(Source records)
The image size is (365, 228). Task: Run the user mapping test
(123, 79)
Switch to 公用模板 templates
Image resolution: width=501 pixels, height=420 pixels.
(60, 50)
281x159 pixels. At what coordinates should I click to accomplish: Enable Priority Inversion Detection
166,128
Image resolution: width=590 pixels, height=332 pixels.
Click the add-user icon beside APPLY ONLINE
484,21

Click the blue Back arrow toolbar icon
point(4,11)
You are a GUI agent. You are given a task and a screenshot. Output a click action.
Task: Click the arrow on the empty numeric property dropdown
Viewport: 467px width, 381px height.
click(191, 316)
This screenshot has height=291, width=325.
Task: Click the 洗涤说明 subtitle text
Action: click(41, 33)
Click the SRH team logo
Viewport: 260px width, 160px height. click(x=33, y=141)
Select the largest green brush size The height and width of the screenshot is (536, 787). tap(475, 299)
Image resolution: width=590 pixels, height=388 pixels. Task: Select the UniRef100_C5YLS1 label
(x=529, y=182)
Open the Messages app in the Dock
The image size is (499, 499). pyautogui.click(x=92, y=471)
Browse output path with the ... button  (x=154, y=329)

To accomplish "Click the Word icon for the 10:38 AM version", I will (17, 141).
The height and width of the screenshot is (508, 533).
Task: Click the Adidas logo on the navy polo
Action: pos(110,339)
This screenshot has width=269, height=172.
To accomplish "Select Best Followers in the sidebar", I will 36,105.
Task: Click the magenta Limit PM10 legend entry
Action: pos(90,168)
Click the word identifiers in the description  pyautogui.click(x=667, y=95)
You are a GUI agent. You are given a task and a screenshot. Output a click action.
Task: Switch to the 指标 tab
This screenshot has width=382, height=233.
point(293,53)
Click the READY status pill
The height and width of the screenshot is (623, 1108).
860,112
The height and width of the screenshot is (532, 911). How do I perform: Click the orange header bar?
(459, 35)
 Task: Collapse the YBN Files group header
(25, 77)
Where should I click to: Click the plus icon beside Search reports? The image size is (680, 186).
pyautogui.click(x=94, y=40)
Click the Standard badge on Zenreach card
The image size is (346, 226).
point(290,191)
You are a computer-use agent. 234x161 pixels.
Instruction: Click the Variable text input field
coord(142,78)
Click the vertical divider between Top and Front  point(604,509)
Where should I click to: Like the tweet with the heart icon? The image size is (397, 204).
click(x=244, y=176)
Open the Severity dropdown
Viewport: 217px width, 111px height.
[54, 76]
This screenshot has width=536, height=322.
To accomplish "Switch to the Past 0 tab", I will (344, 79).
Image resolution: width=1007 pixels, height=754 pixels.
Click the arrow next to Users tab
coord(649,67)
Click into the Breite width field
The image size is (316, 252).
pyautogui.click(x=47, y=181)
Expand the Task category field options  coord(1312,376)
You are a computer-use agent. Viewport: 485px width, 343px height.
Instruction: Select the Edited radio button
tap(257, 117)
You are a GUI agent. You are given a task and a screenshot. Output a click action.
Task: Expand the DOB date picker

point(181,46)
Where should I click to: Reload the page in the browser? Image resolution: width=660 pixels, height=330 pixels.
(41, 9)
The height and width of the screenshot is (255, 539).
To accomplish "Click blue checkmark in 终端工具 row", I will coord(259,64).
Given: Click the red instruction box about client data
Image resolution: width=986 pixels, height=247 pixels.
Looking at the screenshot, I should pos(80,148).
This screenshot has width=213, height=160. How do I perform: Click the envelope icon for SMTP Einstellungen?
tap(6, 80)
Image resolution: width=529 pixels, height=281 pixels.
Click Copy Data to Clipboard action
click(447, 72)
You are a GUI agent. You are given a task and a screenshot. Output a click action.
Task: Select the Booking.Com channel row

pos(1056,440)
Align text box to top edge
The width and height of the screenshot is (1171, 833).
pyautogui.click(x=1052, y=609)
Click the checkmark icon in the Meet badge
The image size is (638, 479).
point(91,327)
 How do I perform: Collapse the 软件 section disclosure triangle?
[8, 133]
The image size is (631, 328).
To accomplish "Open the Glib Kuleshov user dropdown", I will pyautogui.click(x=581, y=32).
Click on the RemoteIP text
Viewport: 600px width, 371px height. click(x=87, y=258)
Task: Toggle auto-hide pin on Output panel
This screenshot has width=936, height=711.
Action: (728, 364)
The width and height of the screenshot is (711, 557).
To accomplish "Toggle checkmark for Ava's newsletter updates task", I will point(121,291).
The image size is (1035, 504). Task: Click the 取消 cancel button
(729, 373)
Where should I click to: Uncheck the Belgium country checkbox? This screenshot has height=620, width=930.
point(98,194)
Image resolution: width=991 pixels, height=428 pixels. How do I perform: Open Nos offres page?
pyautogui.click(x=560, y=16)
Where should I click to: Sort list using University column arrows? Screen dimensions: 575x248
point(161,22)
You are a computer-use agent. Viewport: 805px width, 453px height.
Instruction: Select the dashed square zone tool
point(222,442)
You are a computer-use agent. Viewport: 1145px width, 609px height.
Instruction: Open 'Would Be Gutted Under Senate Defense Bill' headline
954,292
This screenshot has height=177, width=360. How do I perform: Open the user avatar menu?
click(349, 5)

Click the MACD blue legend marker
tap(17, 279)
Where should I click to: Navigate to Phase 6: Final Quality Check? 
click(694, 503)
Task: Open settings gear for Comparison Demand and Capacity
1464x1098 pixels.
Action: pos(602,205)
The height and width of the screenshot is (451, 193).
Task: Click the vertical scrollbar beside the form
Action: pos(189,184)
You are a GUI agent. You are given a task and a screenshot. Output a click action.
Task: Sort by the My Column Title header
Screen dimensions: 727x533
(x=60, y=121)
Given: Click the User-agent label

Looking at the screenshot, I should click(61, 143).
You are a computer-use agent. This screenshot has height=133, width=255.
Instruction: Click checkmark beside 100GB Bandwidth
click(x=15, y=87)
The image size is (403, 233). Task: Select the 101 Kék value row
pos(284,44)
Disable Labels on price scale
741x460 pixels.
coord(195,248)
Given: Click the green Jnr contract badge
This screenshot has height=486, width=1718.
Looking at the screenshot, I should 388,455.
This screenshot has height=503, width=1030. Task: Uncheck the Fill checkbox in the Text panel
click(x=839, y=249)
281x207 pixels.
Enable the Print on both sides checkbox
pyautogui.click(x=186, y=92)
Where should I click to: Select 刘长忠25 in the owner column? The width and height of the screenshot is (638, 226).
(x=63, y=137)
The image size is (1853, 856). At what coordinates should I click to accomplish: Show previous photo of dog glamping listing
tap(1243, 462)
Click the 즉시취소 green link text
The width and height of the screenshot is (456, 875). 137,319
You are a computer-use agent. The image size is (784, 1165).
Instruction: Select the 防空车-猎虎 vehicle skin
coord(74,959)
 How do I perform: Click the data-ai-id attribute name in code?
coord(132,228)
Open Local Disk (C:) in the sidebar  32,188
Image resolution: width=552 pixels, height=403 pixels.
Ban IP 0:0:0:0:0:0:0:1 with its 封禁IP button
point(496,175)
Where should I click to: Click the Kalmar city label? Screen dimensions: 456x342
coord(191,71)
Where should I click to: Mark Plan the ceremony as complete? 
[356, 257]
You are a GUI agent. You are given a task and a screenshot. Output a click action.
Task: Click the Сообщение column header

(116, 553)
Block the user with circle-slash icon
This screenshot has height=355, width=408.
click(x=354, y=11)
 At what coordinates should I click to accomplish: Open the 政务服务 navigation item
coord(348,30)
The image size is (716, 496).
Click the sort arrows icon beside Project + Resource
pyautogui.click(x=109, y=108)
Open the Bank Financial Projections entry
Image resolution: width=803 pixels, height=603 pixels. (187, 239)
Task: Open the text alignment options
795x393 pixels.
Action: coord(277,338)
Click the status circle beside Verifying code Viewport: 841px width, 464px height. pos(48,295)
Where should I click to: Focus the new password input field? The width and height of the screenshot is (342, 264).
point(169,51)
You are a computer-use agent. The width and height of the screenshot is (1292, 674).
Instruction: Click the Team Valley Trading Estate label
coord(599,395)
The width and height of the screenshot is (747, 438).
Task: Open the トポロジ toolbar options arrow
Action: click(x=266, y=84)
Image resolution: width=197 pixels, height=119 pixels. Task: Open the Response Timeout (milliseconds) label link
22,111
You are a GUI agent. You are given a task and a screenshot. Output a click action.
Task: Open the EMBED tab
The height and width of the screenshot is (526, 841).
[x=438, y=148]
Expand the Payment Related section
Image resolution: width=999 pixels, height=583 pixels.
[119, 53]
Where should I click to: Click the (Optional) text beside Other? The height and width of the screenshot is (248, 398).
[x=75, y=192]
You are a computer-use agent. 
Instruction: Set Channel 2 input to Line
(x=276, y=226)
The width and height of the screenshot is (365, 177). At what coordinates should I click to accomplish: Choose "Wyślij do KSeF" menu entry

> [WHAT YOU ARE ASKED TO DO]
Filter the records above for "status" and copy every matching line.

> [ANSWER BOX]
Click the READY status pill
Click the status circle beside Verifying code Viewport: 841px width, 464px height. pos(48,295)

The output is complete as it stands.